For options issued in 2001, the new accounting policy of the Company was to
expense the stock options once granted at the fair market value price. The
policy has been retroactively restated to coincide with SFAS No. 123. The change
of the stock option policy in 2001 has increased both the consulting fee expense
by $153,180 and the stock option liability by $153,180. In 2002, no options were
issued by the Company. Options issued in 2004 were issued at fair market value
and therefore the Company incurred no expense.

The options included in stock option liability were issued as follows:

         2001                              $153,180
         2003                               693,600
                                           --------
                                           $846,780

TRANSFER AGENT

         AEC's transfer agent is Computershare Trust Company, Inc., 350 Indiana
Street, Suite 800, Golden, Colorado 80401. The telephone Number for
Computershare Trust Company is (303) 262-0600.

LIMITATION OF LIABILITY: INDEMNIFICATION

         Our Articles of Incorporation include an indemnification provision
under which we have agreed to indemnify directors and officers of AEC from and
against certain claims arising from or related to future acts or omissions as a
director or officer of AEC. Insofar as indemnification for liabilities arising
under the Securities Act of 1933 may be permitted to directors, officers and
controlling persons of AEC pursuant to the foregoing, or otherwise, AEC has been
advised that in the opinion of the SEC such indemnification is against public
policy as expressed in the Securities Act of 1933 and is, therefore,
unenforceable.

                                       37




ANTI-TAKEOVER EFFECTS OF PROVISIONS OF THE ARTICLES OF INCORPORATION

AUTHORIZED AND UNISSUED STOCK

         The authorized but unissued shares of our common are available for
future issuance without our stockholders' approval. These additional shares may
be utilized for a variety of corporate purposes including but not limited to
future public or direct offerings to raise additional capital, corporate
acquisitions and employee incentive plans. The issuance of such shares may also
be used to deter a potential takeover of AEC that may otherwise be beneficial to
stockholders by diluting the shares held by a potential suitor or issuing shares
to a stockholder that will vote in accordance with AEC's Board of Directors'
desires.

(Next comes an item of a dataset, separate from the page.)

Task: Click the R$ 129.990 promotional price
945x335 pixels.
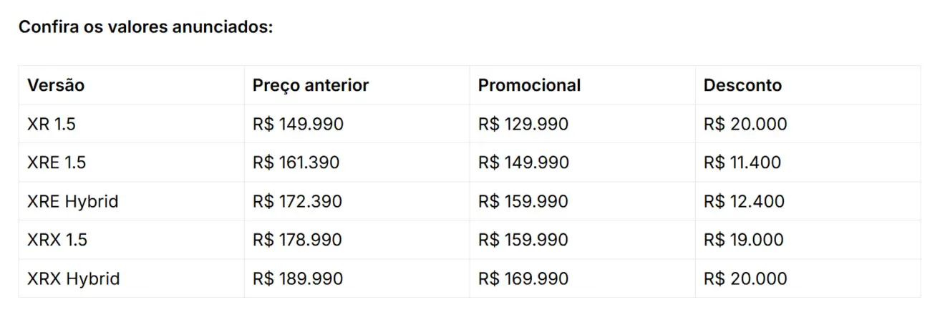Action: (x=523, y=124)
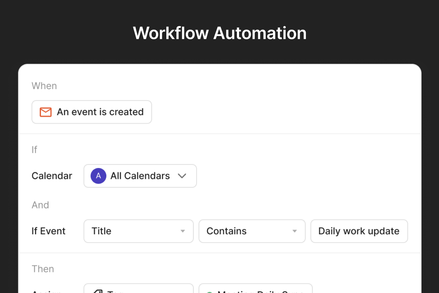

A takeover may be beneficial to stockholders because, among other
reasons, a potential suitor may offer stockholders a premium for their shares of
stock compared to the then-existing market price.

         The existence of authorized but unissued and unreserved shares of
preferred stock may enable the Board of Directors to issue shares to persons
friendly to current management which would render more difficult or discourage
an attempt to obtain control of us by means of a proxy contest, tender offer,
merger or otherwise, and thereby protect the continuity of our management.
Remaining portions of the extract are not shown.